Motivation

Quite recently NGS techniques started to be used for the identification of trait-causing genomics variants. Interestingly, a sheer wealth of candidate causal mutations can be found in any human genome (~5 million per human genome, ~150.000 per human exome) many of which may provide a compelling story about how the variant may influence the trait; the so-called narrative potential of human genomes. The first step for these data to be translated into effective knowledge (e.g. clinical knowledge) is through the integration of reference annotation data that enables their filtering and provides a context for accurate interpretation.

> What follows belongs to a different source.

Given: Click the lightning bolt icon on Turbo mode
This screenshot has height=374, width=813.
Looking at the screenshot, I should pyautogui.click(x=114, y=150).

The ability to obtain the list of genomic variants in any human genome has paved the way for the development of massive reference projects such as "The 1000 Genomes Project", which has sequenced the genome of more than 3000 individuals, The NHLBI Exome Sequencing Project, which has sequenced more than 6500 exomes or "The Genome of the Netherlands" who sequenced genomes from more than 700 individuals, among others. These projects are generating a genomic variation knowledgebase which sets an essential base to identifying disease-causing genotypes. These data are heavy, dispersed in different repositories, lack normalization and are delivered in different tastes of VCF-like formats. Accessing to all these data, putting information from the different projects into relation and being able to integrate those data in the analysis process is often extremely painful.

Features

• Most important high-quality variant studies normalised and integrated in just one server database
• Rich variant annotation performed, including HPO terms, consequence types, substitution effect prediction scores, Gene Ontology terms, etc.
• Population frequencies calculated, including populations and super-populations
• Interactive web-based data mining tool based on IVA
• Clients in Python, Java, JavaScript for fast programmatic access

Resource

The Human Genomic Variation Archive (HGVA) is an open access genetic variation resource that integrates all variants from key world-wide reference projects, but also added-value information such as basic variant annotation, population frequencies, protein effect predictions, variant-associated phenotyes, etc. HGVA currently hosts about 300GB of data from 13 different studies describing more than 200 million variants. HGVA is not a mere data archive, but a big data provider that enables users to efficiently query, filter and retrieve relevant information from its knowledge-base, either from a visual web-interface or programatically.